Lire est une activité dévorante pouvant s’accomplir à peu près partout, de manière volontiers désordonnée ; c’est affaire de trous dans l’emploi du temps, et non d’organisation rationnelle des activités du jour. Écrire un journal de lecture, cherchant à retenir de petites pensées éphémères, en écho à des éclats de textes explorés avec plus ou moins d’acuité, l’est davantage encore – le moment heureux de cette activité étant celui du montage. Mais avant d’y parvenir, il faut griffonner, raturer, détruire, reprendre, se frotter à certaines limites, alors qu’en finir n’est pas au programme : on ne rend sa copie qu’en raison de ce qui a été paraphé sur le dérisoire contrat qu’on a conclu avec soi-même.

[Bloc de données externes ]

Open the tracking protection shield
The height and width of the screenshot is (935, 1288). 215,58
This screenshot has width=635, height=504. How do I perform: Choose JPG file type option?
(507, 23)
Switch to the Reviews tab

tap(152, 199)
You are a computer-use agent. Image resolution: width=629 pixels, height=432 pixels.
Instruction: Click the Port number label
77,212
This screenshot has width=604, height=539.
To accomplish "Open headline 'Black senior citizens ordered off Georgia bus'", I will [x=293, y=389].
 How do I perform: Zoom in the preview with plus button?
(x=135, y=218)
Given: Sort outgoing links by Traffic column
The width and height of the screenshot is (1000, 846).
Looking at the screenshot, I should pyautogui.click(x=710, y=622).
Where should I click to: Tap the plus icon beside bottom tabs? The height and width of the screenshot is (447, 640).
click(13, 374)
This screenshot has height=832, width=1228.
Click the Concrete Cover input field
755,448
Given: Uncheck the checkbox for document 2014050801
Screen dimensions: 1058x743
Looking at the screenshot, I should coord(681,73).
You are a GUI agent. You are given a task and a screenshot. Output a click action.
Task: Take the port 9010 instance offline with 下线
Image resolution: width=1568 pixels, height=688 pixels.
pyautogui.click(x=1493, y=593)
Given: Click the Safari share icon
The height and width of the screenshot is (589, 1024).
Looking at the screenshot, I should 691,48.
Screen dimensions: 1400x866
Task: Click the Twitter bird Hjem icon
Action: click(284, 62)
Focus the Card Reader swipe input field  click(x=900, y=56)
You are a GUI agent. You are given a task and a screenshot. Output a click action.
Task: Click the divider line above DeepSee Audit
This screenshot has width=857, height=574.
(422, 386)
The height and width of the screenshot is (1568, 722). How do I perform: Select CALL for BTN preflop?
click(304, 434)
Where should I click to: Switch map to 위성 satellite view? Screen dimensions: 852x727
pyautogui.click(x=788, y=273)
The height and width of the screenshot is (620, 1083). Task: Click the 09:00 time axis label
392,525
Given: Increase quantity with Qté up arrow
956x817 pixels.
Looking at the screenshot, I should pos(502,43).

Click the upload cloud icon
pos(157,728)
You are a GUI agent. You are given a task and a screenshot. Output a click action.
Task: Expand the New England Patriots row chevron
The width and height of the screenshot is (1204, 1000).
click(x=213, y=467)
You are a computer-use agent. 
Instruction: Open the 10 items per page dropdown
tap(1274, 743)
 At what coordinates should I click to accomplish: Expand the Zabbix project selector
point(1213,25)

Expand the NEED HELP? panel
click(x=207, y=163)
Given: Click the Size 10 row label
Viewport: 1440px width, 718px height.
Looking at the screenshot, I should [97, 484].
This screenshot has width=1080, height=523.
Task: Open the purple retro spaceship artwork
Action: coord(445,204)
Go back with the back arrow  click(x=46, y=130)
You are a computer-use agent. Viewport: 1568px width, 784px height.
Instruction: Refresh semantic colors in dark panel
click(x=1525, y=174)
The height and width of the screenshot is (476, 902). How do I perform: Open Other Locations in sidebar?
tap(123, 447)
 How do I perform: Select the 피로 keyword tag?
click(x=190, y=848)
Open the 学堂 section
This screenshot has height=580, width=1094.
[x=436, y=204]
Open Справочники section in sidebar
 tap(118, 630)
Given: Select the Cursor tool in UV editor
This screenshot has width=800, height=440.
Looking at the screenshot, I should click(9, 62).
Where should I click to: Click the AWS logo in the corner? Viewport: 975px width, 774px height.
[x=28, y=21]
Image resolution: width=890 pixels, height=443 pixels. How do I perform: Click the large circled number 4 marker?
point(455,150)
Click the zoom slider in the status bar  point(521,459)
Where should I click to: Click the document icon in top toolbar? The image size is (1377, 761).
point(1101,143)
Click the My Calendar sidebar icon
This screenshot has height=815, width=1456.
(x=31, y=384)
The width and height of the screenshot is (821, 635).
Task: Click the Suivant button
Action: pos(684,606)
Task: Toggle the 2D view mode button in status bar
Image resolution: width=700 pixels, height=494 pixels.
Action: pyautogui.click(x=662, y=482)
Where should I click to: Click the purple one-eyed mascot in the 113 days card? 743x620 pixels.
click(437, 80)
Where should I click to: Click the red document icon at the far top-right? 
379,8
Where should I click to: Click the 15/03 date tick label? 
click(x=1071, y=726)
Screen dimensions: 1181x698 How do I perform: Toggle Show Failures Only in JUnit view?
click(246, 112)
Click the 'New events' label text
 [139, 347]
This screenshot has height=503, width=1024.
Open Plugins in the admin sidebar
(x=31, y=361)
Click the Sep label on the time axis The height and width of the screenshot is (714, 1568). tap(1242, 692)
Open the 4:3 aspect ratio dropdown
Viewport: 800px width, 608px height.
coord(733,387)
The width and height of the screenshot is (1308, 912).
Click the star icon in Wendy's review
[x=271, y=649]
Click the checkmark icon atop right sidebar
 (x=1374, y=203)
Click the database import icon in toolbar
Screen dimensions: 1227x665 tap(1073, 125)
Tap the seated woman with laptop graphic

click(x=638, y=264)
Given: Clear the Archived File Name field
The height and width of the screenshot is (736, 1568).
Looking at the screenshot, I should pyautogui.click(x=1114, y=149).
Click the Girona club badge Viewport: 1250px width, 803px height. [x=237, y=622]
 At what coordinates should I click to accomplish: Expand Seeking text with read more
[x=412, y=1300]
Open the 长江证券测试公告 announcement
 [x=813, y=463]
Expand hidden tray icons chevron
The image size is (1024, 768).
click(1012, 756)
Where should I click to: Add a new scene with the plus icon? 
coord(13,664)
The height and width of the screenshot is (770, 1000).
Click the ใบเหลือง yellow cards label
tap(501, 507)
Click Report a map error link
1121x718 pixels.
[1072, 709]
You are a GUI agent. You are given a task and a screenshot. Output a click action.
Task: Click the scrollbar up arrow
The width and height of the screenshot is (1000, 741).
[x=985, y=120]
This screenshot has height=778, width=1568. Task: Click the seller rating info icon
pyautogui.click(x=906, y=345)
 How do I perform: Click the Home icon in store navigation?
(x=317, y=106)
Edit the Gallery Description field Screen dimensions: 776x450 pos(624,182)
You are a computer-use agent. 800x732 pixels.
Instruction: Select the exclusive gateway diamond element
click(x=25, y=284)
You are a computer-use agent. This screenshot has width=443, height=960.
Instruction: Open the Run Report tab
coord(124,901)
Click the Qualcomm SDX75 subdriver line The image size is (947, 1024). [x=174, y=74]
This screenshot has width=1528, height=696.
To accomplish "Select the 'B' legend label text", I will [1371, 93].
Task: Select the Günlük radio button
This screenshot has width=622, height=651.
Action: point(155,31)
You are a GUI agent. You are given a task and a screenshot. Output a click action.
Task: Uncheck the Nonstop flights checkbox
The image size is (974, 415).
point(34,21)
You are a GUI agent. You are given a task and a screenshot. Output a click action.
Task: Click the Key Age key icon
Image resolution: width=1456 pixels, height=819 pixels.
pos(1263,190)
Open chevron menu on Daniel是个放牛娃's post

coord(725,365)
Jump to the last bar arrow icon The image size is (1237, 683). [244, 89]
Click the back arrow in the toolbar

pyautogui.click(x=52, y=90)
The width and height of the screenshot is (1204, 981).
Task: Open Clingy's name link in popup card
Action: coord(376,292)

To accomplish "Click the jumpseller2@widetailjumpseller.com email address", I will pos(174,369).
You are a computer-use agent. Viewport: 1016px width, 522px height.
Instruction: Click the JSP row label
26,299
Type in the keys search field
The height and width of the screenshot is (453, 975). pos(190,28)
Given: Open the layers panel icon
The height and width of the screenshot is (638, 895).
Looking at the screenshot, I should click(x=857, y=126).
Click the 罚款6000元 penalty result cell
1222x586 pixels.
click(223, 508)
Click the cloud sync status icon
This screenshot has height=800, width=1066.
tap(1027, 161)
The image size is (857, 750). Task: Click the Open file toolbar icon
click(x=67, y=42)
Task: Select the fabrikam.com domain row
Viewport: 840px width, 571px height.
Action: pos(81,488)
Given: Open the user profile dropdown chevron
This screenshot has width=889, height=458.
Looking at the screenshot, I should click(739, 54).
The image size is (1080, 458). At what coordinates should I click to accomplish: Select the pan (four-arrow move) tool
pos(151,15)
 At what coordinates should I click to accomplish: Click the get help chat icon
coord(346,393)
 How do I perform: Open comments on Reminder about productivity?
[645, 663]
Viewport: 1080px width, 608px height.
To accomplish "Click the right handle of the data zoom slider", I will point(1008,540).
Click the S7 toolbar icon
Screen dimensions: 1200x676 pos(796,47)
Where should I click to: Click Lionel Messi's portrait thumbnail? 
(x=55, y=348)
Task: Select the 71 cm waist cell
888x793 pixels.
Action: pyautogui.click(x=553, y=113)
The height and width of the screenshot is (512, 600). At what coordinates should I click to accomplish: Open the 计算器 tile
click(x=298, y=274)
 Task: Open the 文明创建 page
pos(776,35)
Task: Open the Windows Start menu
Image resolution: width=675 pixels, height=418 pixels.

Il s’agit toujours d’un exercice de la liberté dont il faut saisir les opportunités, quitte à en sortir un peu sonné – entre fatigue et perplexité.

Au printemps 2025, les éditions Les Cahiers de la Seine, dirigées par Henri Lefebvre, ont publié un étrange petit livre intitulé Et là je me mets en danseuse, signé Anne Portugal et Vincent Broqua. Un dessin de Jim Dine signé et daté y précède la formule : être rabalaïre : théorème.